- PROVIDED DATA -
+ + +

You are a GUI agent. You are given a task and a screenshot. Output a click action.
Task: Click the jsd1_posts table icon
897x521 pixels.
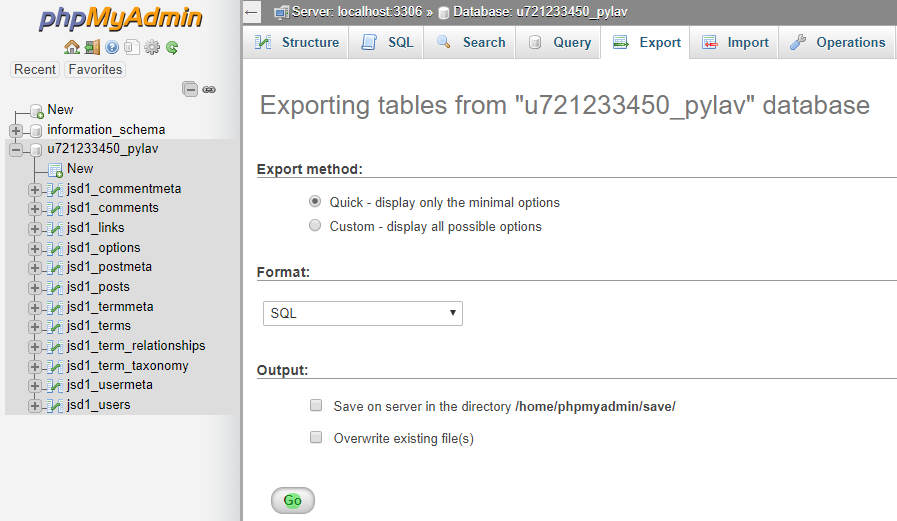56,287
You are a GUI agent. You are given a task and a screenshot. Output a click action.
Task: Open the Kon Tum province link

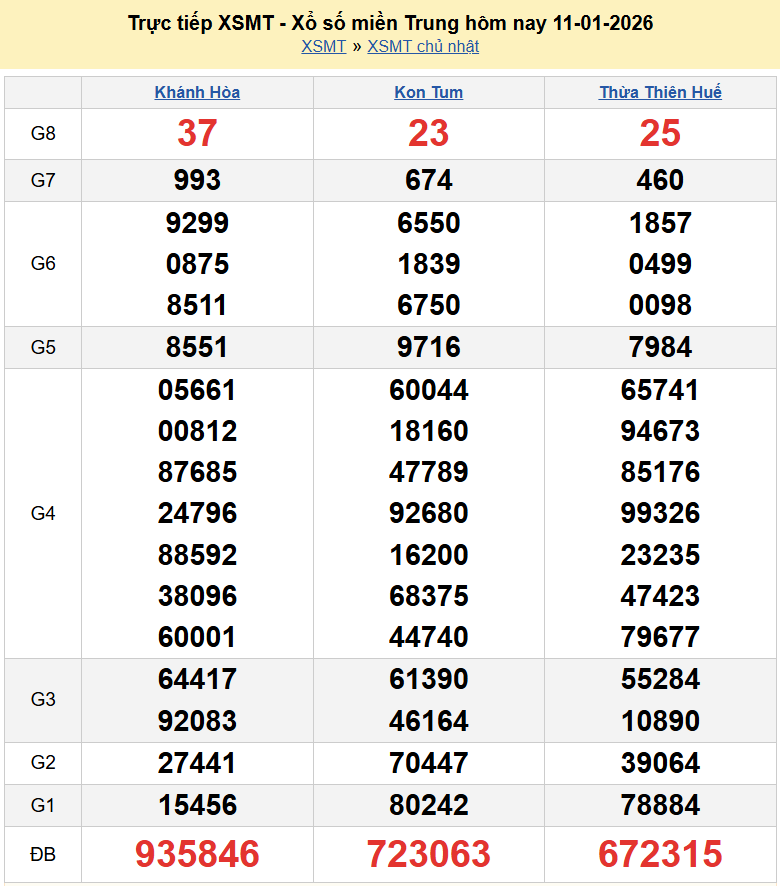click(x=428, y=92)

+ + +

- WORK TASK -
With the images omitted, output all entries exactly as given.

- ANSWER FOR THIS EXERCISE -
You are a GUI agent. You are given a task and a screenshot. Output a click action.
Task: Click the jsd1_posts table icon
897x521 pixels.
56,287
You are a GUI agent. You are given a task and a screenshot. Output a click action.
Task: Open the Kon Tum province link

click(x=428, y=92)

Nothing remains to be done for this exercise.